CVRD joins Inco bidding war

The takeover battle for Inco (N-T, N-N) is heating up, with Brazil’s Companhia Vale do Rio Doce (CVRD) (RIO-N) emerging as a third bidder with an all-cash, C$86-per share offer, valuing the nickel miner at C$17 billion.

The offer is a quarter below Inco’s closing price in Toronto of $86.25 on Aug. 10, the day before the bid. Inco shares have since popped up to $88.75 in mid-morning trading on Aug. 11.

As of mid-morning on Aug. 11, CVRD’s offer still came in third behind the cash-and-stock bids from Teck Cominco (TCK.B-T, TCK-N) and Phelps Dodge (PD-N).

CVRD’s offer will be open for 45 days after it is formally launched next Monday, and is contingent two-thirds of Inco’s shares being tendered. The deal also requires regulatory approvals.
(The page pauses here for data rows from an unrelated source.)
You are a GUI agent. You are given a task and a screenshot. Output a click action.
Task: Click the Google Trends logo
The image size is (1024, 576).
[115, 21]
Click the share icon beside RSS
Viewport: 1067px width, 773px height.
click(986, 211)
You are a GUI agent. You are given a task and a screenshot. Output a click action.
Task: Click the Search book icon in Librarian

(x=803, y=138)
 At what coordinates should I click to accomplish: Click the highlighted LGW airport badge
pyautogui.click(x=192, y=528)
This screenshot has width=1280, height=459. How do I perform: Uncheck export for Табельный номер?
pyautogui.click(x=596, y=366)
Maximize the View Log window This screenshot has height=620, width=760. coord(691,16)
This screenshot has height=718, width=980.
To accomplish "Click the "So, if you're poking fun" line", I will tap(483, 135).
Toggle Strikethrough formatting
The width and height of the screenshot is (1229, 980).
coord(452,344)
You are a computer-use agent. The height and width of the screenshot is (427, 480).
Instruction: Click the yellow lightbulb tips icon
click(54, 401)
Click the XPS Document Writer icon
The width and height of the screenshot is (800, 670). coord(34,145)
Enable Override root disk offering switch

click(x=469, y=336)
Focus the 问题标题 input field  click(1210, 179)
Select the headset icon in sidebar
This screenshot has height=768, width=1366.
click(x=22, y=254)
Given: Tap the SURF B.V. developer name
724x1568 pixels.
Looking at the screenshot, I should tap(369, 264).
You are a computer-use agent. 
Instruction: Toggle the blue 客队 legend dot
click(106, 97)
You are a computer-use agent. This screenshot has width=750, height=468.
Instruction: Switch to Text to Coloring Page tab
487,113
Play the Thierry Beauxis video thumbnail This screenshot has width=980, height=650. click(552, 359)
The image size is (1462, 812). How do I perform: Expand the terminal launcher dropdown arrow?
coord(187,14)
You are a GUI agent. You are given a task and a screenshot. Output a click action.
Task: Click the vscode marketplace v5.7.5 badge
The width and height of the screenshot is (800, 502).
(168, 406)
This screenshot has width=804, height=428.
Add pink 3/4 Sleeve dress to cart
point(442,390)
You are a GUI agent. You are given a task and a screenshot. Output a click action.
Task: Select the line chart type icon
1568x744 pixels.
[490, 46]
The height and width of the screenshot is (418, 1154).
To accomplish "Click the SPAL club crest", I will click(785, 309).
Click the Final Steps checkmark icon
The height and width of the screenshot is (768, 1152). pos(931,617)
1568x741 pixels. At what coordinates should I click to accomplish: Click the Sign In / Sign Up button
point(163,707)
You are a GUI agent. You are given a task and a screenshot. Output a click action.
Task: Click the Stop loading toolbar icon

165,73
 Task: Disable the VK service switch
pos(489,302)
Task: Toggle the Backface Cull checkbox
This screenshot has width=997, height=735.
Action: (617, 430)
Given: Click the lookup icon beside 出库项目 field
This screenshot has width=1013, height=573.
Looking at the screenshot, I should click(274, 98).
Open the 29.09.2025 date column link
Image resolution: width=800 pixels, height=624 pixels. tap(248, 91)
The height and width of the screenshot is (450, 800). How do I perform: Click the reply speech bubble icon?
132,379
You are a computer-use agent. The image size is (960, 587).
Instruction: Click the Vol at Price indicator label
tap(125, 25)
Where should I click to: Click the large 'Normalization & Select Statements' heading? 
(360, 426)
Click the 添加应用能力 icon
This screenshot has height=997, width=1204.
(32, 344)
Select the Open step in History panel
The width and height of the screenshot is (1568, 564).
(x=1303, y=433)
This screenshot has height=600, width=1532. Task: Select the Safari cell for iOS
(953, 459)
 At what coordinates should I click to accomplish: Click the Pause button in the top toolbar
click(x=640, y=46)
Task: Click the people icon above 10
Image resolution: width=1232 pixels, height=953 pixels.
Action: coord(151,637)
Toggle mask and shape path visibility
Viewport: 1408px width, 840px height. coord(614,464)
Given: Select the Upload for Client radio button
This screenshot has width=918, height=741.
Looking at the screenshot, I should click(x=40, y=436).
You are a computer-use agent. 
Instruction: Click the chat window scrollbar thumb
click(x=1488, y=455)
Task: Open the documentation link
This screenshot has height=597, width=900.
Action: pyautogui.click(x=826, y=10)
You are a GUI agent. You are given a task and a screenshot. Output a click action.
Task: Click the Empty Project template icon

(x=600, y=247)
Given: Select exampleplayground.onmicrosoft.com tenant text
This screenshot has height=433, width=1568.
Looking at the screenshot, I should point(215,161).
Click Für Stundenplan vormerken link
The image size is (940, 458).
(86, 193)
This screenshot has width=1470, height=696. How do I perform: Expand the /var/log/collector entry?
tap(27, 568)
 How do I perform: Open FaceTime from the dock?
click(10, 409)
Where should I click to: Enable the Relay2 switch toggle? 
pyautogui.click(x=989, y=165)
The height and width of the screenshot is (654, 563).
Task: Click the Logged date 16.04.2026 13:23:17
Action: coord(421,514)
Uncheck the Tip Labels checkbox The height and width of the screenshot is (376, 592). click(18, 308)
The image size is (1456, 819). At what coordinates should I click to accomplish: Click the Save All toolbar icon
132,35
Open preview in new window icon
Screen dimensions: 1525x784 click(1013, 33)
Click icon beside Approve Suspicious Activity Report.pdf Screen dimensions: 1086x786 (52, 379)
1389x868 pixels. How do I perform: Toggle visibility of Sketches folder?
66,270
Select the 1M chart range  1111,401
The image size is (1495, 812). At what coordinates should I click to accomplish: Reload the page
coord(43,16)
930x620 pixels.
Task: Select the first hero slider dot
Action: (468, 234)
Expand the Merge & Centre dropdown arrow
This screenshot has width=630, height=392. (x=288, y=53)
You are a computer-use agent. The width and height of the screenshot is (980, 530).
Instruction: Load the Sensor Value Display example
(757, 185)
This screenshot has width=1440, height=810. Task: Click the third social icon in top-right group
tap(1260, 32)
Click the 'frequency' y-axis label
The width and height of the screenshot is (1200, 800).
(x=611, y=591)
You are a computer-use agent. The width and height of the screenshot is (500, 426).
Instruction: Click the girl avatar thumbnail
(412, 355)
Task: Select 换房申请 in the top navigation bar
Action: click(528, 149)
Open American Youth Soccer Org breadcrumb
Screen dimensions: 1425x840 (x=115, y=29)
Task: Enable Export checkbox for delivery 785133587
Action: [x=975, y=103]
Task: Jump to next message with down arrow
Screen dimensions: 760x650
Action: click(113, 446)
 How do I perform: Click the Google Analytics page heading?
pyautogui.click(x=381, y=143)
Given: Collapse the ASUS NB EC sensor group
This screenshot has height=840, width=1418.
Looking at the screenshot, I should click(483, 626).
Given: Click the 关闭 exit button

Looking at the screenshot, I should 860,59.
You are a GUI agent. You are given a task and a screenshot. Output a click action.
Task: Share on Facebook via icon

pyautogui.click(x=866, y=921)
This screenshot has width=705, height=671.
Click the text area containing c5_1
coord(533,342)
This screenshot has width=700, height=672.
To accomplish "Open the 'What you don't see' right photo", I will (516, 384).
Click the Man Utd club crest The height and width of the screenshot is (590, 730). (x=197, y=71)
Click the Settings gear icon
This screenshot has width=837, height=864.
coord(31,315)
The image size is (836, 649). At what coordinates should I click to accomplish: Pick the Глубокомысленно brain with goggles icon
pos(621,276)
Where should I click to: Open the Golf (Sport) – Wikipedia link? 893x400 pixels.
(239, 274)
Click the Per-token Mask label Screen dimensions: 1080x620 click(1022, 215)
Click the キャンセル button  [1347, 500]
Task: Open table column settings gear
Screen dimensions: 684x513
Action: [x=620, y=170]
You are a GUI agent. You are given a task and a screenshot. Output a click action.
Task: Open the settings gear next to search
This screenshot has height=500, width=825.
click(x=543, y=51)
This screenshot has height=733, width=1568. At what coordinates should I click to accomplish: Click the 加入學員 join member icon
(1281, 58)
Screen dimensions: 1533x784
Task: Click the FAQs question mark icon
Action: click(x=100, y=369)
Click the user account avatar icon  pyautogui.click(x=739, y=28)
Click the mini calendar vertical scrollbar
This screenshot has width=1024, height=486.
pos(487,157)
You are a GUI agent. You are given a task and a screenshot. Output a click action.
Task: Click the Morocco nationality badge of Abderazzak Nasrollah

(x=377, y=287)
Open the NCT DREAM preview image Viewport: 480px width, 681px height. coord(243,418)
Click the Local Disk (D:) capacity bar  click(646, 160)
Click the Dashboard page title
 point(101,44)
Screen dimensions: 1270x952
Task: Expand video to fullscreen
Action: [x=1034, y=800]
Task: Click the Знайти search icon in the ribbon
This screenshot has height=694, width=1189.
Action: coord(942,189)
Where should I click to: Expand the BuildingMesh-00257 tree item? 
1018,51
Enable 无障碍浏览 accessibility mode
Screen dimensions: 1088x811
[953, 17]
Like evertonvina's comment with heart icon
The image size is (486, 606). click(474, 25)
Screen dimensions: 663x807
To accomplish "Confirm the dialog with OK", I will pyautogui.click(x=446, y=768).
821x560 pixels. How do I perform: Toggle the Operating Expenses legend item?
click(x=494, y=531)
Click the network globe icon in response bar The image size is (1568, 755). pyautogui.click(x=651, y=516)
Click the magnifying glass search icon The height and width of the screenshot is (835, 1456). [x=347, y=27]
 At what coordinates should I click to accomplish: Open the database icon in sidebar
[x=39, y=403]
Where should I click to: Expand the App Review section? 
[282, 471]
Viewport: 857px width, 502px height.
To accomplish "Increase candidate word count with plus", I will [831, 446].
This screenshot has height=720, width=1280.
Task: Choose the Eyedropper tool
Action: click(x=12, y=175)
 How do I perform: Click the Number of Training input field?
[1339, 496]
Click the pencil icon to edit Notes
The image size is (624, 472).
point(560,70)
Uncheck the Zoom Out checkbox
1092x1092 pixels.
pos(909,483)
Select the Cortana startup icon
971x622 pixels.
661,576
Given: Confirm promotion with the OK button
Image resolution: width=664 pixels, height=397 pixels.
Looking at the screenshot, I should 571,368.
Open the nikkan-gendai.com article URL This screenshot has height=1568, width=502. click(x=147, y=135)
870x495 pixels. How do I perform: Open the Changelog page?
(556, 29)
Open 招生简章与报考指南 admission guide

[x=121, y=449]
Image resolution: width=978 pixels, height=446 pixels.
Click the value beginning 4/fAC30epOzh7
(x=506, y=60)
In a manner similar to the Phelps offer, CVRD says it will create a global nickel business based in Toronto if the deal is completed, and continue Inco’s investments in new mines and research.

The combined assets of CVRD and Inco would create one of the world’s three largest diversified mining companies, with substantial postions in iron ore, nickel, ferroalloys, bauxite, alumina and manganese. It would have a market capitalization around US$70 billion at current stock prices.

Teck’s revised, fully pro-rated offer amounts to $40.00 in cash and 0.5821 of a class B share, and is currently due to expire Aug. 16. In mid-morning trading on Aug. 11, the new bid values each Inco share at $86.10, based on Teck’s intra-day share price of $79.20 in Toronto.

Phelps is offering Inco shareholders $20.25 plus 0.672 of one of its own shares for each of their shares. In mid-morning trading on Aug. 11, the offer was worth $92.41, based on Phelps’ share price of US$91.96 in New York.

CVRD will be holding a conference call about the deal at 2 pm ET on Aug. 11.